用語解説(カフナ、中央図書館、種族、七人の魔術師、黒の書)

カフナ
本の都アフツァックの中央図書館の司書を指す言葉。
「英知の専門家」という意味を持つ。
物語の舞台であるアトラトナン大陸は男尊女卑の思想が根強く、司書は女性が就ける数少ない職業であるため、男女比は1:9と圧倒的に女性が多い。

中央図書館
アフツァックに存在する巨大な図書館で、書を貸し出すだけでなく、あらゆる書を保管し、守り抜くことを使命とする。

種族
ヒューロン族、ラコタ族、ホピ族、カドー族、ココパ族、クリーク族、セラーノ族の七種族が存在し、ヒューロン族が最も数が多く、勢力が大きい。

七人の魔術師
かつて「ニガヨモギの使者」と呼ばれる災厄を退けた偉大な魔術師。
七種族から一人ずつが参加しており、何人かはまだ存命している。
「理の大魔術師」と呼ばれたホピ族の魔術師だけは戦いの中で殉職している。

魔術書
魔術師の魔力を閉じ込めた特別な力を持つ本。
危険なため製造が禁止され、中央図書館が回収を行っている。

黒の書
民族大戦争という争いを引き起こした本で、何の力もない普通の書物。
しかしその内容がヒューロン族によるホピ族の虐殺を引き起こした。


「図書館の大魔術師」の主な登場人物(ネタバレ注意)

シオ=フミス

 本作の主人公。

 ホピ族とヒューロン族の混血の少年で、ホピ族の特徴である長い耳を持ち、迫害されていた。
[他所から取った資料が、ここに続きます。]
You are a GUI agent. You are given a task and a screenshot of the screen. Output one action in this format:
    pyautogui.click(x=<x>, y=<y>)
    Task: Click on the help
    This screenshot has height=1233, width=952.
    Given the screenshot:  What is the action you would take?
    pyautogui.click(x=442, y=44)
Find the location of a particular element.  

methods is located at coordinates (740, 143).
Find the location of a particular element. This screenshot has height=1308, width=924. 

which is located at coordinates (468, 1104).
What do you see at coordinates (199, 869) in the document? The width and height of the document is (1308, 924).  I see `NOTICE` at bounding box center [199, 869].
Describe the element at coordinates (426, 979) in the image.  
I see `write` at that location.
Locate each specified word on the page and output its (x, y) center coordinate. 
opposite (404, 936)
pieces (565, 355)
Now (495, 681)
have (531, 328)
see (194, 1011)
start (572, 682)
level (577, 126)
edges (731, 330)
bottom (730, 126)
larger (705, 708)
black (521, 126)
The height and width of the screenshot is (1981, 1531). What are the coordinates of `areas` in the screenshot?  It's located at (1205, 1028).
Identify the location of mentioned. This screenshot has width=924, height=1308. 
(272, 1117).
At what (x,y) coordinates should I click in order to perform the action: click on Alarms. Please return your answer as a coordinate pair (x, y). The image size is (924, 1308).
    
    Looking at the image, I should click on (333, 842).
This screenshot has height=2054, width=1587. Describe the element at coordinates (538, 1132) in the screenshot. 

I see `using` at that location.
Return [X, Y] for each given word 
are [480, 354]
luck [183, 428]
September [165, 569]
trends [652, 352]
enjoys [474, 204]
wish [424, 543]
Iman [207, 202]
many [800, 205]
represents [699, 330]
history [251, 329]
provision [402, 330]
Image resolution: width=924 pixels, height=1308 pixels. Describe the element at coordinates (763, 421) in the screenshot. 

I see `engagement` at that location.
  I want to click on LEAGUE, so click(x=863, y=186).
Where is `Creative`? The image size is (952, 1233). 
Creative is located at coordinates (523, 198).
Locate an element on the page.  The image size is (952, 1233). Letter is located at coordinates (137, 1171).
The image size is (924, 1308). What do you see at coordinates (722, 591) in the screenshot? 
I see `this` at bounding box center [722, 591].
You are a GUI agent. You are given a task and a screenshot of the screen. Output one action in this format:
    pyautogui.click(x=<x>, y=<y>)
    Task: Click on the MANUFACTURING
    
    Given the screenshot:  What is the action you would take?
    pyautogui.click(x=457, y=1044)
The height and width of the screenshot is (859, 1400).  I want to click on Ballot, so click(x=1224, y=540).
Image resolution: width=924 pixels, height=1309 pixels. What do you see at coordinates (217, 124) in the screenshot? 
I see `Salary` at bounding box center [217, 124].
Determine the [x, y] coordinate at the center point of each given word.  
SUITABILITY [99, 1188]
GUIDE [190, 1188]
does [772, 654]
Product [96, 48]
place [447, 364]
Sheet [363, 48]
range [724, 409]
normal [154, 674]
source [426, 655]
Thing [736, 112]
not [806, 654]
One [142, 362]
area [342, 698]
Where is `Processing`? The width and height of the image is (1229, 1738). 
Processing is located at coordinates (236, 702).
 アムン村では学校に通いながら石工として働き、13歳の時に司書を夢見て司書試験に挑む。

 体力と身体能力に優れ、水のマナを大量にため込む魔術師として高い素質を持つが、今のところ魔術師としての技術は持っていない

ティファ=フミス

 シオの9歳年上の姉でヒューロン族。

 彼女が9歳の時、シオを連れて旅路の果てにアムン村に辿り着いた。

 村では混血を育てる変人として扱われているが、惜しみない愛情をシオに注ぐ。

 ティファとシオの両親やシオとの血縁、関係については今のところ不明。

サキヤ=メネス

 シオの一歳年上の幼馴染の少女。

 シオに想いを寄せ、迫害されているシオのために、こっそり本を貸していた。

オセ=メネス

 サキヤの父親でアムン村の図書館の館長。

 名誉欲が強く、シオを差別して図書館への入館を禁じていた。

 悪人というわけではなく、娘のサキヤを溺愛している。

セドナ=ブルゥ

 シオが6歳の時に村を訪れた4人のカフカの一人。

 シオの11歳年上のラコタ族の男性で、「風の魔術師」と呼ばれる守護室期待の新人。

 振舞いこそがその人物を形作ると、常に芝居がかった仕草を好んで行う変人で、シオが司書を目指す切っ掛けを作る。

アンズ=カヴィシマフ

 シオが6歳の時に村を訪れた4人のカフカの一人。

 シオより27歳年上の女性で6児の母。

 遠征隊のリーダーで普段は穏やかで優しいが、怒らせると非常に怖い。ほんとに。

ピピリ=ピルベリィ

 シオが6歳の時に村を訪れた4人のカフカの一人。

 シオより16歳年上のココパ族(特徴として、身体が妖精のように小さく羽がある)の女性。

 修復室所属で修復技術は非常に高い。

ナナコ=ワトル

 シオが6歳の時に村を訪れた4人のカフカの一人。

 シオより11歳年上の女性で本への愛情は極めて強い。

 その反面、対人関係は非常に不愛想。

ミホナ=クォアハウ

 シオと同い年のヒューロン族の少女。

 カフナを目指しており、シオとともにアフツァックへ旅する。

 頭は良いが見栄っ張りで天然気味。

アルフ=トラロケ

 シオ=フミスと同い年の少年。

 カフナを目指しており、シオとともにアフツァックへ旅する。

 背が低く子供に見られることが多いが、本人はまったくそれを気にしていないかのごとくふるまっている(が、実は密かに大きくなることを夢見ている)。

ナチカ=クアパン

 司書試験の三次試験でシオたちと同じ班になった少女。

 シオより2歳年上で高慢な性格の持ち主で、当初はシオとトラブルを起こしそうになる。

 非常に心配性。

オウガ

 司書試験の三次試験でシオたちと同じ班になった少女。

 クリーク族とヒューロン族の混血の少女でケモ耳。

 非常に明るく楽天的。

ウイラ

 シオが旅の途中で出会い、相棒としたフルアと呼ばれる希少な小動物。

 実は砂漠の魔術師によって獣の姿に変えられた存在。

 元の姿は女性で、シオに誑し込まれている。


「図書館の大魔術師」の感想と評価

とにかく世界観と人の描き方が緻密

 第一印象はとにかく壮大で緻密。

 凄いファンタジーが出てきたな、というのが感想です。

 オリジナリティのある世界観が非常に丁寧に描かれているのは勿論ですが、何より凄いのは登場人物一人一人の思想、背景の描き方。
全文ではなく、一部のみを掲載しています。